Book by Meghan McCain

My Dad, John McCain is an illustrated children's picture book based on the life of politician John McCain, written by his daughter, Meghan McCain, and published through Aladdin Paperbacks. It was released on September 2, 2008. The book's images were illustrated by Dan Andreasen. The book was intended to support John McCain's candidacy for President of the United States in 2008.

==Book==

Eight years later, he decided to run for president again. Things didn’t look great at first. His campaign nearly ran out of money. People were starting to say he didn't have a chance. But my dad never gives up.
— Meghan McCain in My Dad, John McCain

The book focuses on John McCain's military service and his presidential run.

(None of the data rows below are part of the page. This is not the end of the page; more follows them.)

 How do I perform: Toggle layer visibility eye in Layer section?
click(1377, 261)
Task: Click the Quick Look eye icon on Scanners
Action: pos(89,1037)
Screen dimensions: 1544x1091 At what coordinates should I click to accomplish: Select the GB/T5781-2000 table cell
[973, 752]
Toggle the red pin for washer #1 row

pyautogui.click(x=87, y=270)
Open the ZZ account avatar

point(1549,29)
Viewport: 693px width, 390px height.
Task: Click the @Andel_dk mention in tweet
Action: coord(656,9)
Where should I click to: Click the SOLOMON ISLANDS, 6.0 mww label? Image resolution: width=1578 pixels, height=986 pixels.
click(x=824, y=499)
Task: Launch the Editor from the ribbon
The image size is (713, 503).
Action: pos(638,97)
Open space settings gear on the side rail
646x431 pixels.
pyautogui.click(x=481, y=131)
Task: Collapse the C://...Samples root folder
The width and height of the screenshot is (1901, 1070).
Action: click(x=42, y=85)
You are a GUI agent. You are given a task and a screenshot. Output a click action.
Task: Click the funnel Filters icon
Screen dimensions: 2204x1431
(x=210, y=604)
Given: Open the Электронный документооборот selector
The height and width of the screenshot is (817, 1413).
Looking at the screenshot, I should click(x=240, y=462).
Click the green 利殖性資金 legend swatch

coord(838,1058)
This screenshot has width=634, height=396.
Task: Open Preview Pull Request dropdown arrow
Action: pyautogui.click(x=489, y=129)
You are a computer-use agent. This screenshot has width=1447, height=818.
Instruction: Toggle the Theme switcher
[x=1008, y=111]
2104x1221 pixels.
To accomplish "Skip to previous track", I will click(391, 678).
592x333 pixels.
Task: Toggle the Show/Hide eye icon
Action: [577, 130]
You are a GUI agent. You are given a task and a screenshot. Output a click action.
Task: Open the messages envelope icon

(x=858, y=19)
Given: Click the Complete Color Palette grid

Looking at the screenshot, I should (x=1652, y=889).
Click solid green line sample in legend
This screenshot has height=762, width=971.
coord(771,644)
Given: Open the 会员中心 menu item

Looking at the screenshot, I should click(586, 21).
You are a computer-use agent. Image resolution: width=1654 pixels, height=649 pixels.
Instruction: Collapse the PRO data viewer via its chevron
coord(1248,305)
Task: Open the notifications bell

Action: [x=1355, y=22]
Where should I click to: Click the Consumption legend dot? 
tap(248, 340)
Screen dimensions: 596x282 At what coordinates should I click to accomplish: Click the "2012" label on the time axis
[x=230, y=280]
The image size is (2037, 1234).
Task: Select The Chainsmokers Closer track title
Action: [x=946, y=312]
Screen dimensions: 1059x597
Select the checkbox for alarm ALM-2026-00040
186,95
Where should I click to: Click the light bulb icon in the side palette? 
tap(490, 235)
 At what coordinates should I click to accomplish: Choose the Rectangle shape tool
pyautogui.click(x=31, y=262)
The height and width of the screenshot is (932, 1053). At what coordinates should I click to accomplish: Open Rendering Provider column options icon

Although the book is aimed at children, it deals with John McCain's capture and imprisonment as a prisoner of war for five and a half years during the Vietnam War, and even depicts violent scenes of John McCain being poked with hot iron prods as well as a man being stabbed repeatedly with a small knife by a Viet Cong insurgent. For its initial pressing, over 200,000 copies were printed. The book has been described as "less a children's book than one written for wide-eyed adults with very nice drawings."